Extracted data entries
************

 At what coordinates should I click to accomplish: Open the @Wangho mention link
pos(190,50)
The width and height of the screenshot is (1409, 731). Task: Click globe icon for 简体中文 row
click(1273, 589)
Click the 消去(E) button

************

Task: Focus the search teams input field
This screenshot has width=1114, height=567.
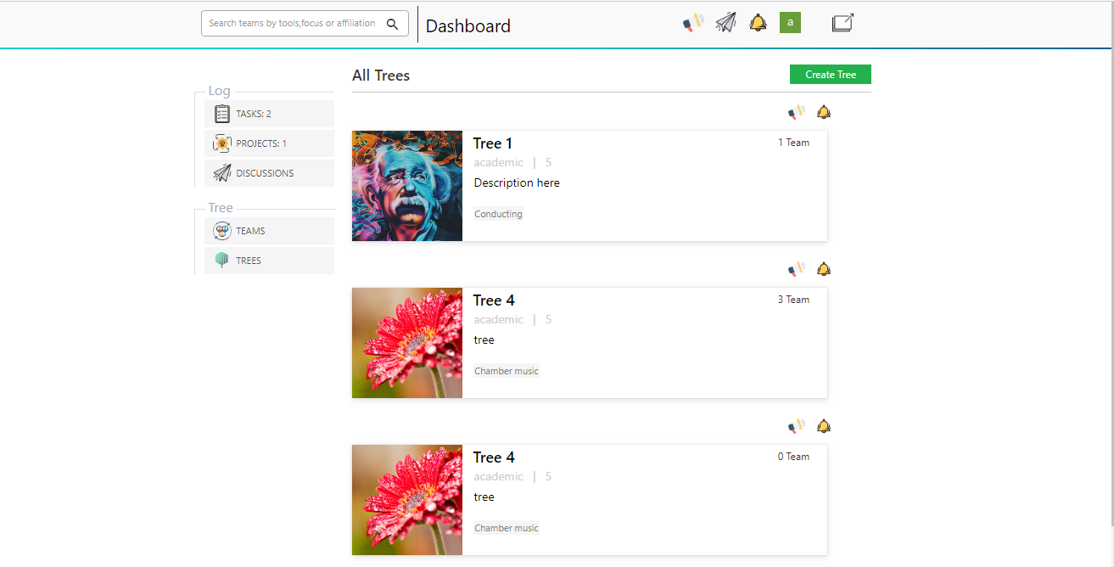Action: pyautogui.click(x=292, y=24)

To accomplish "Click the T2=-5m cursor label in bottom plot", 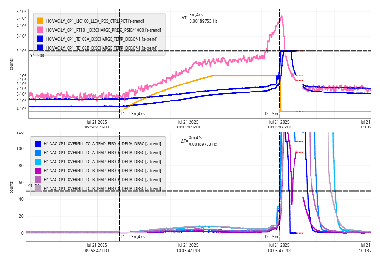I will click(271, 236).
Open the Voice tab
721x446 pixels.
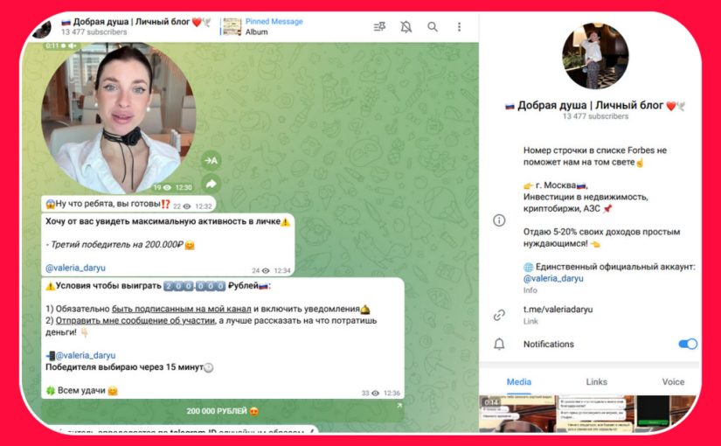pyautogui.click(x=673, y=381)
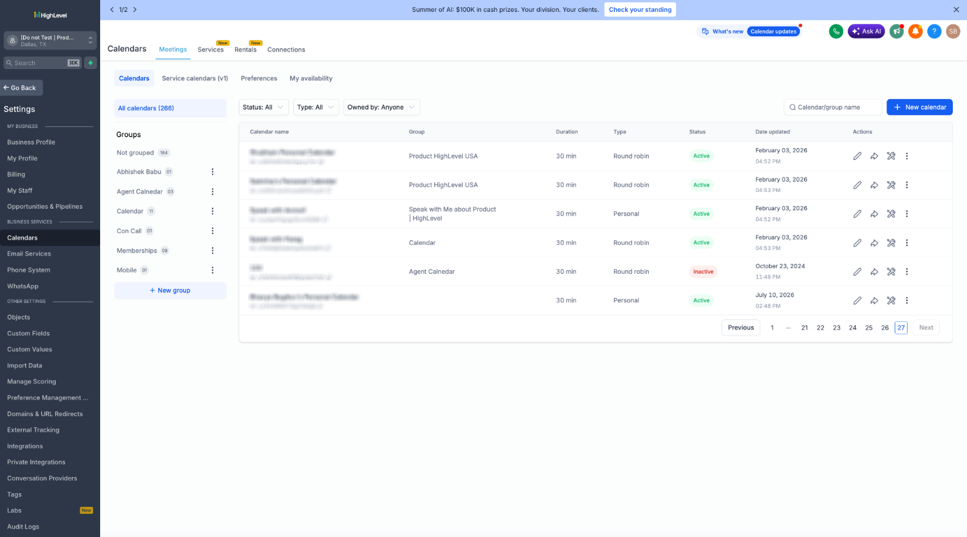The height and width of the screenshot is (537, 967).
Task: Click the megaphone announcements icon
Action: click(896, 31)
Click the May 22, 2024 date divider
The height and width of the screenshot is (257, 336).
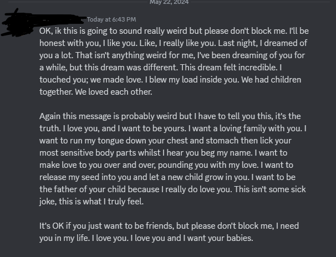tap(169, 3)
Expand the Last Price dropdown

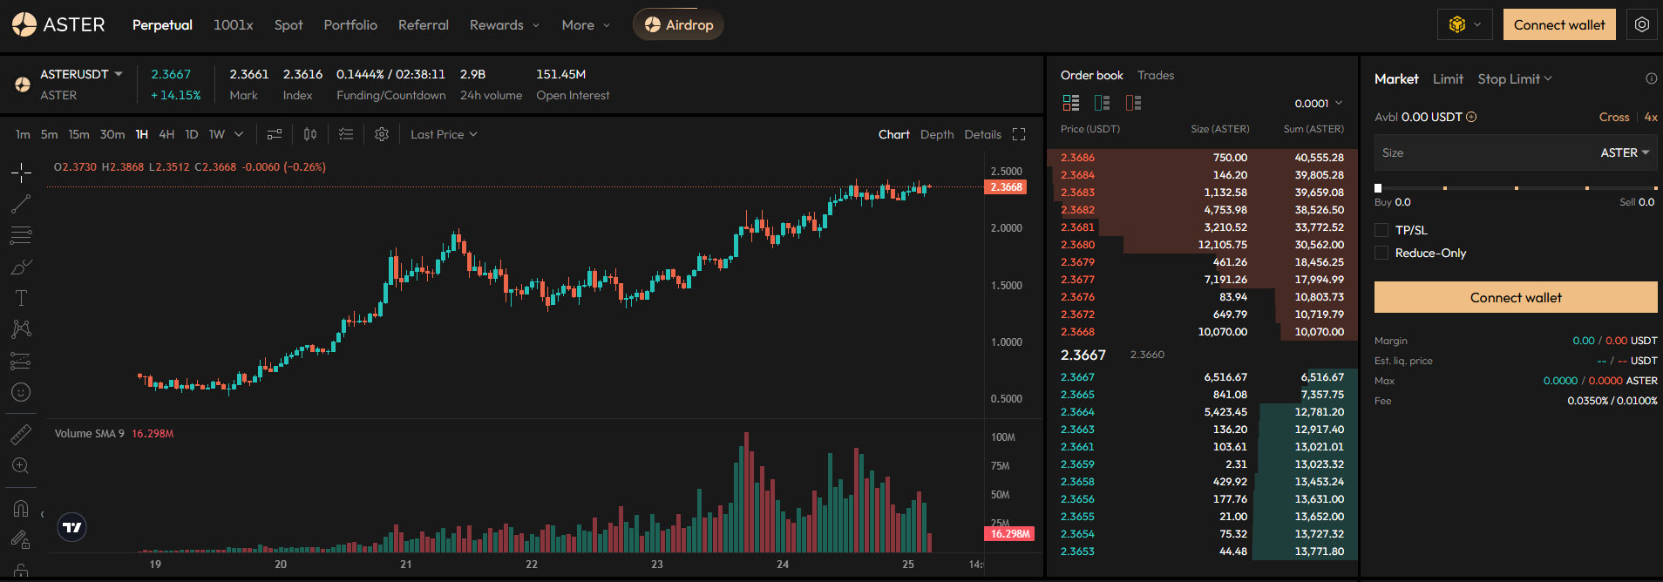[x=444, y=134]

************

= REQUIRED WORK =
Starting with the line with "At what coordinates" above and going on through the line with "Click the 消去(E) button", transcribe every line exactly, both ends included, and add nothing.

= YOUR RESPONSE =
 At what coordinates should I click to accomplish: Open the @Wangho mention link
pos(190,50)
The width and height of the screenshot is (1409, 731). Task: Click globe icon for 简体中文 row
click(1273, 589)
Click the 消去(E) button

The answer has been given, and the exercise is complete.